• **EXERCISE**
Only the lines from the one containing "Task: Click the repository book icon" to the end of the data should be copied, exactly and without pictures.

(RECORDS SUPPLIED Opens)

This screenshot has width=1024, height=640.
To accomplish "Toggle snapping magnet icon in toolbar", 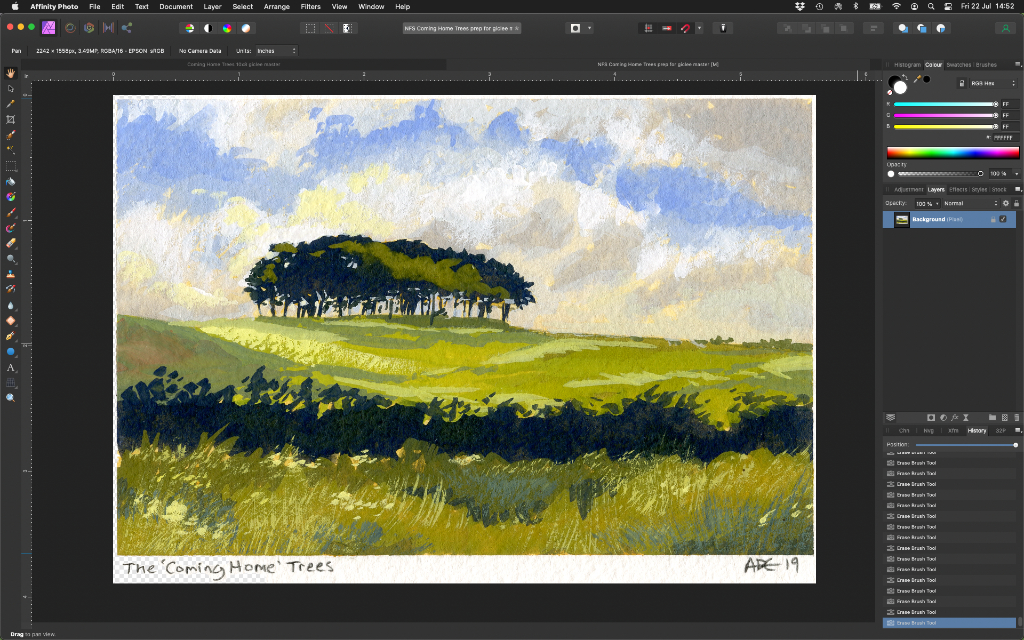I will click(685, 28).
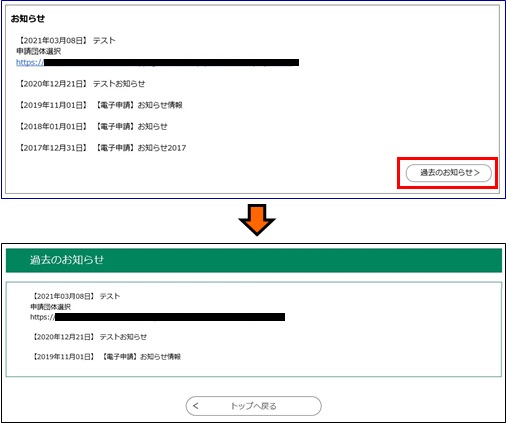Open the 2019年11月01日 お知らせ情報 notice
The height and width of the screenshot is (423, 506).
point(100,105)
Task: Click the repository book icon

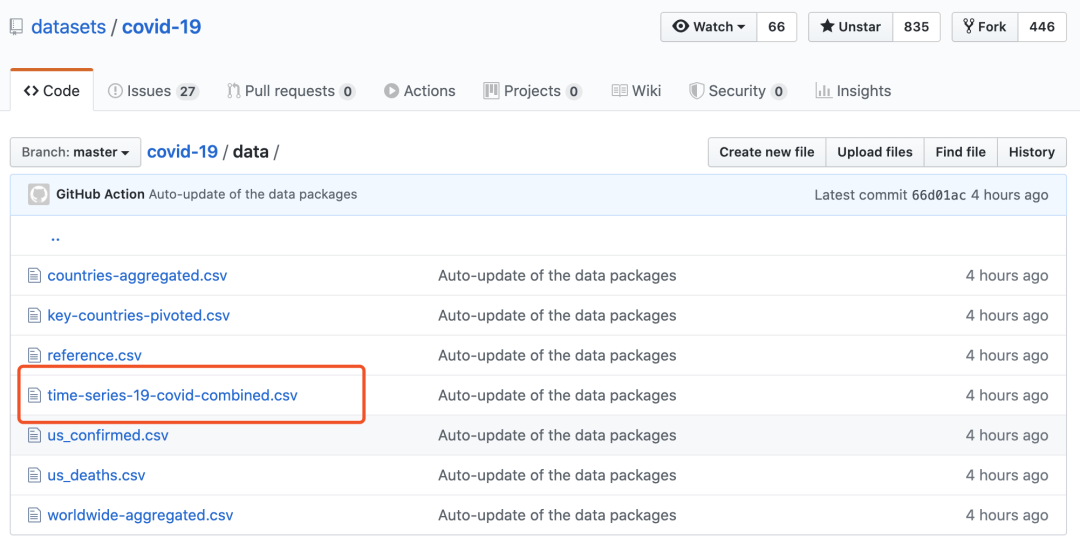Action: point(16,27)
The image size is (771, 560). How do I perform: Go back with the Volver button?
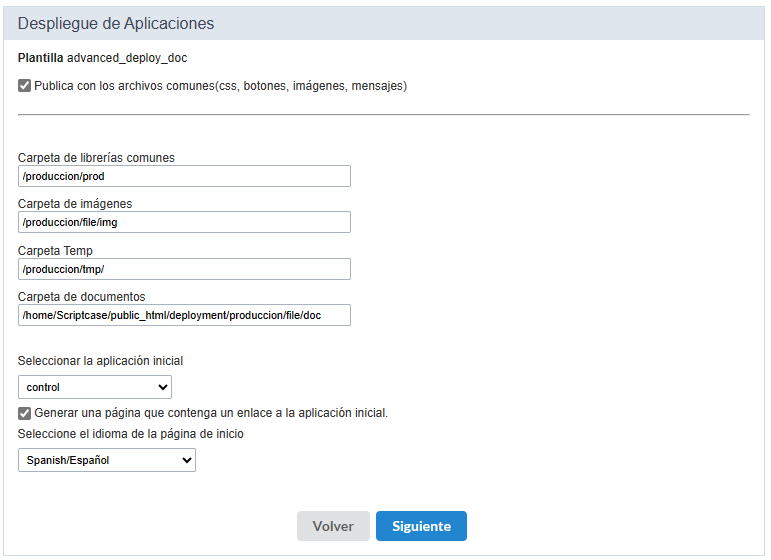tap(333, 526)

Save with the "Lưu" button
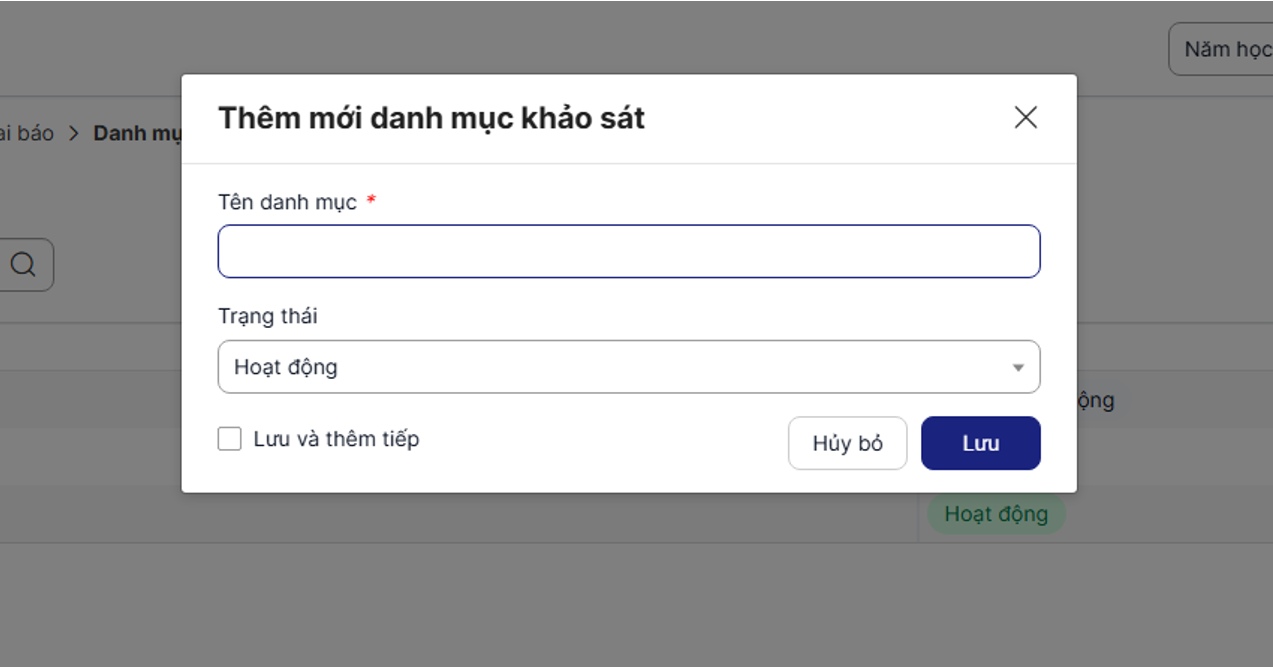pos(980,443)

(RECORDS SUPPLIED Closes)

• **THE COMPLETED TASK**
Task: Click the repository book icon

Action: point(16,27)
The image size is (771, 560). How do I perform: Go back with the Volver button?
tap(333, 526)

Save with the "Lưu" button
pos(980,443)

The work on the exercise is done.